Anders picture Anders · Apr 8, 2011 · Viewed 20.6k times · Source

I'm developing an application where I need to insert lots of Contact entries. At the current time approx 600 contacts with a total of 6000 phone numbers. The biggest contact has 1800 phone numbers.

Status as of today is that I have created a custom Account to hold the Contacts, so the user can select to see the contact in the Contacts view.

But the insertion of the contacts is painfully slow. I insert the contacts using ContentResolver.applyBatch. I've tried with different sizes of the ContentProviderOperation list(100, 200, 400), but the total running time is approx. the same. To insert all the contacts and numbers takes about 30 minutes!

Most issues I've found regarding slow insertion in SQlite brings up transactions. But since I use the ContentResolver.applyBatch-method I don't control this, and I would assume that the ContentResolver takes care of transaction management for me.
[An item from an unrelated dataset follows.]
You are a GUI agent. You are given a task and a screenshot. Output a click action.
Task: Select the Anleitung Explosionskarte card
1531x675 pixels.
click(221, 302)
So, to my question: Am I doing something wrong, or is there anything I can do to speed this up?

Anders

Edit: @jcwenger: Oh, I see. Good explanation!
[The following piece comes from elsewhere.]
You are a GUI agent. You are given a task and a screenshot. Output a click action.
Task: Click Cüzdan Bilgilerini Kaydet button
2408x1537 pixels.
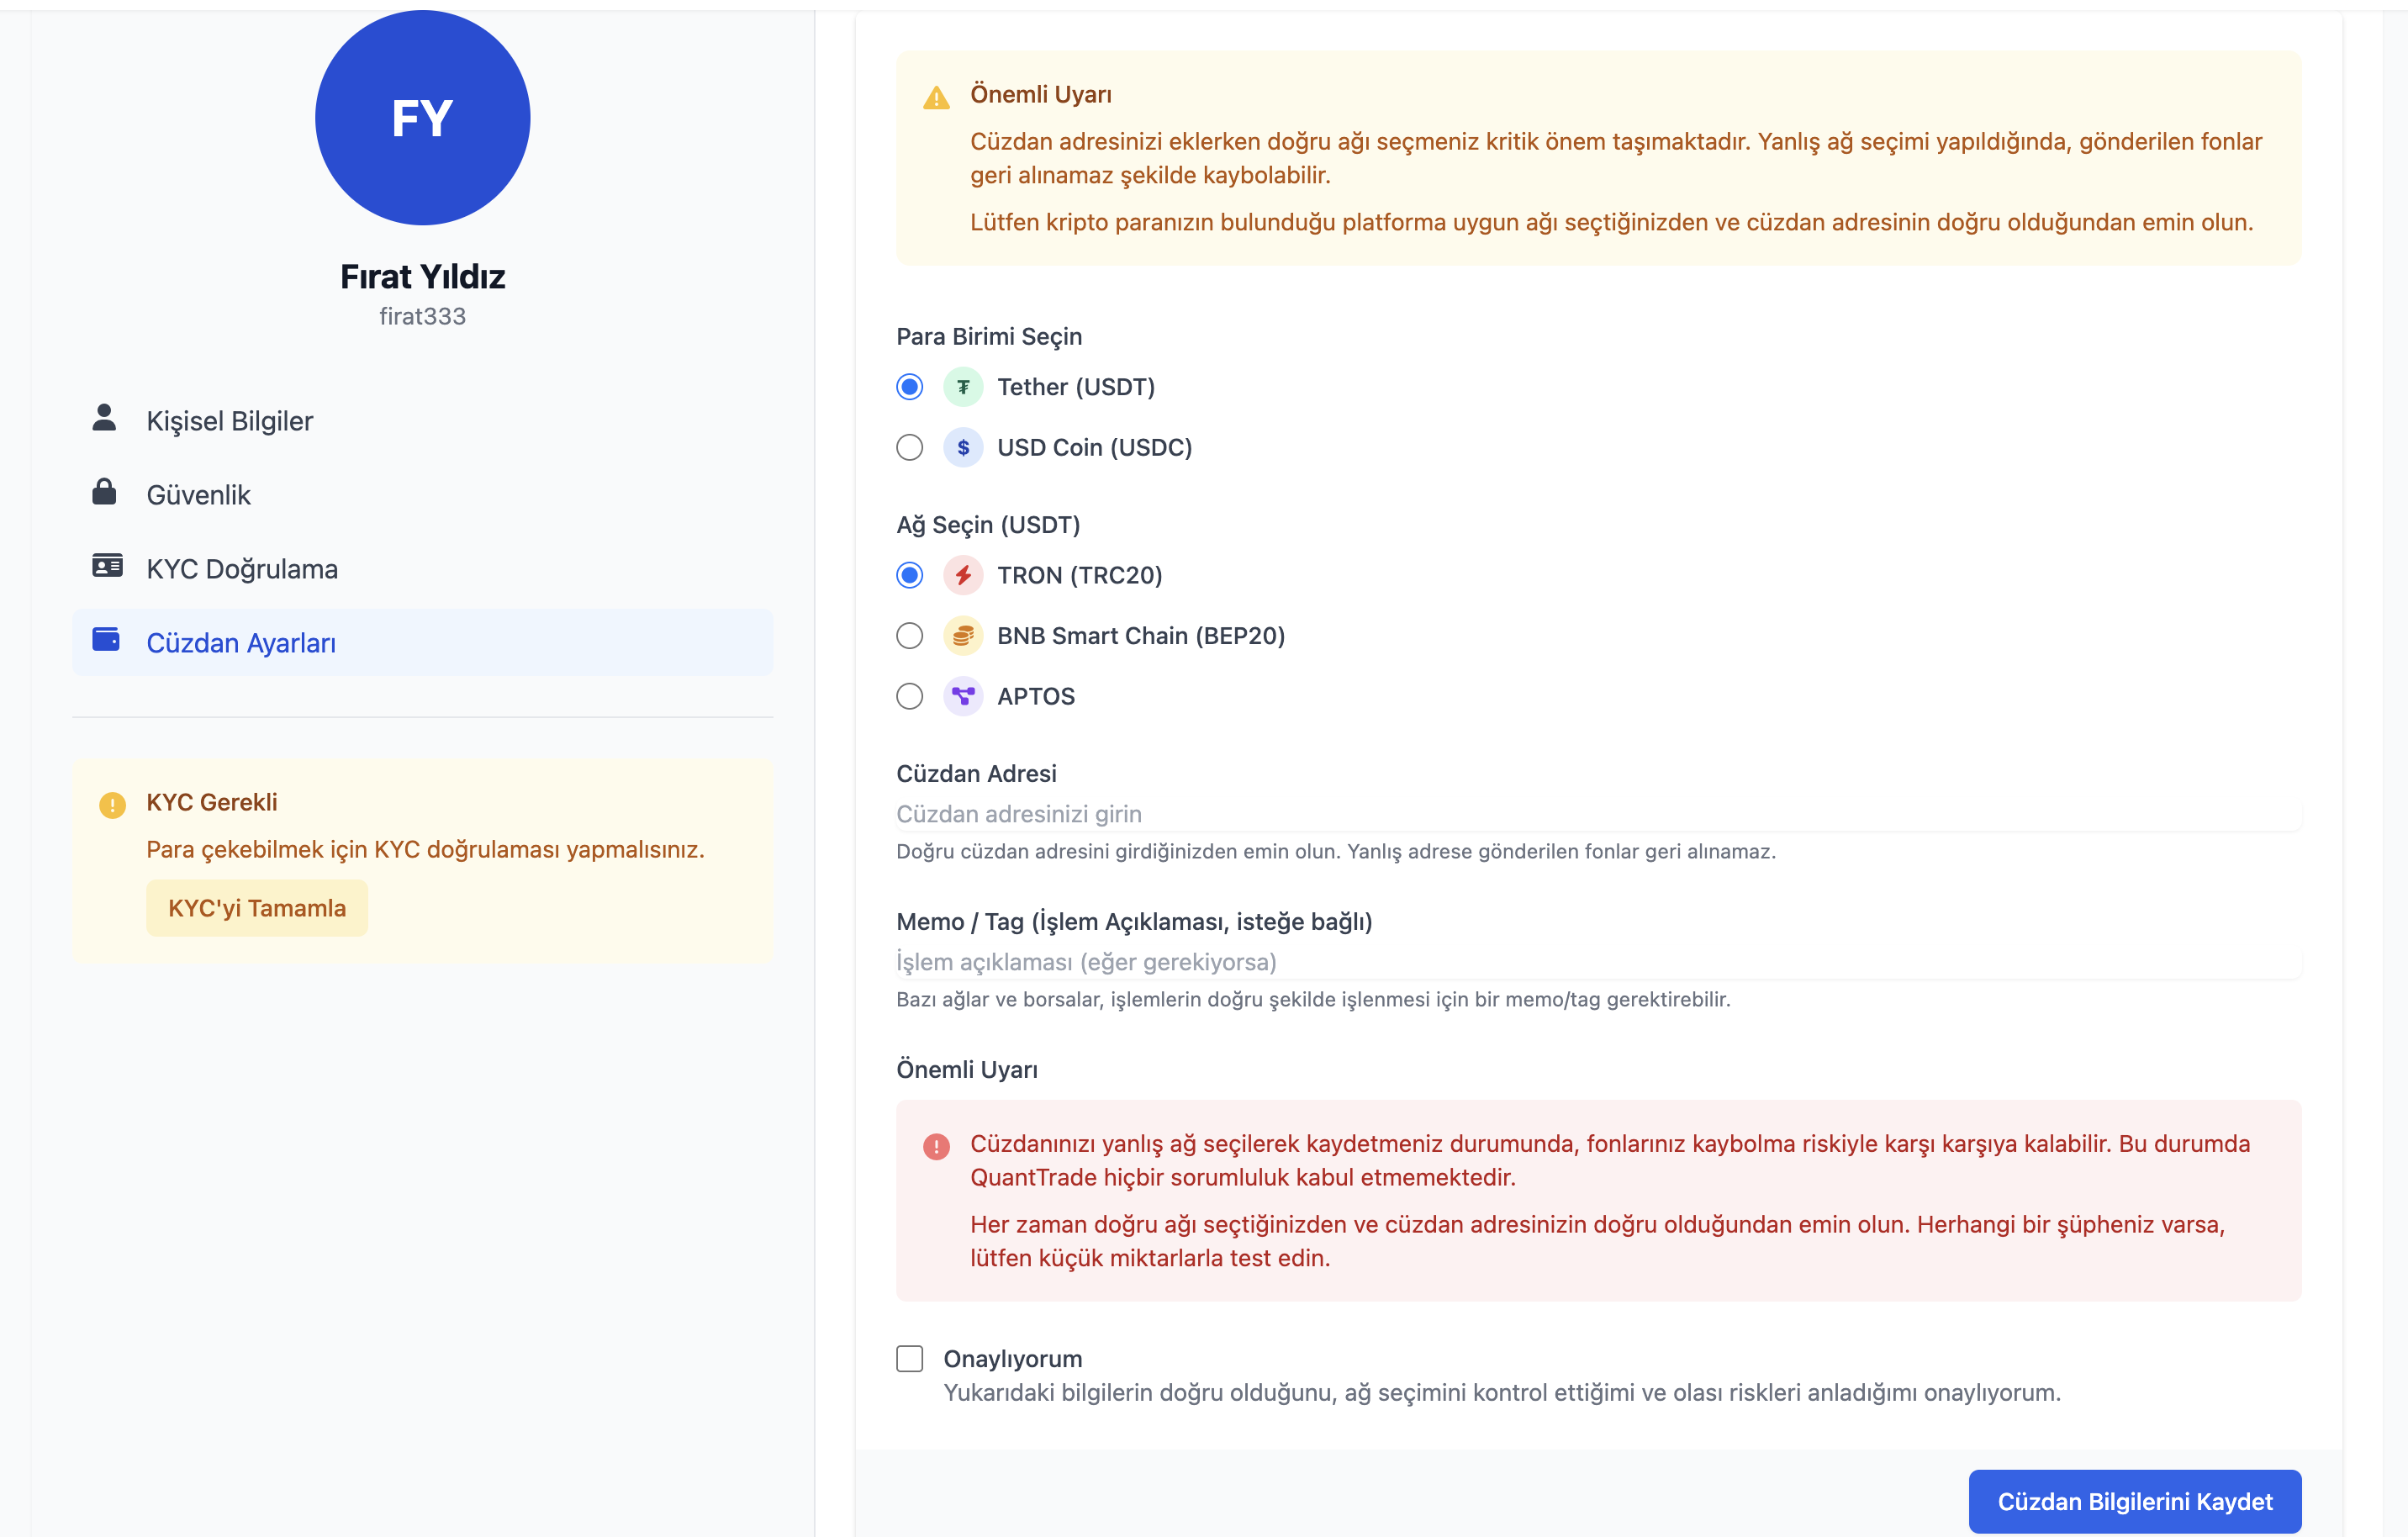2135,1502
So then I will have to first insert into the raw_contacts table, and then the datatable with the name and numbers. What I'll lose is the back reference to the raw_id which I use in the applyBatch.

So I'll have to get all the id's of the newly inserted raw_contacts rows to use as foreign keys in the data table?

Answer

jcwenger picture jcwenger · Apr 8, 2011

Use ContentResolver.bulkInsert (Uri url, ContentValues[] values) instead of ApplyBatch()

ApplyBatch (1) uses transactions and (2) it locks the ContentProvider once for the whole batch instead locking/unlocking once per operation. because of this, it is slightly faster than doing them one at a time (non-batched).

However, since each Operation in the Batch can have a different URI and so on, there's a huge amount of overhead. "Oh, a new operation! I wonder what table it goes in... Here, I'll insert a single row... Oh, a new operation! I wonder what table it goes in..." ad infinitium. Since most of the work of turning URIs into tables involves lots of string comparisons, it's obviously very slow.

By contrast, bulkInsert applies a whole pile of values to the same table. It goes, "Bulk insert... find the table, okay, insert! insert! insert! insert! insert!" Much faster.

It will, of course, require your ContentResolver to implement bulkInsert efficiently. Most do, unless you wrote it yourself, in which case it will take a bit of coding.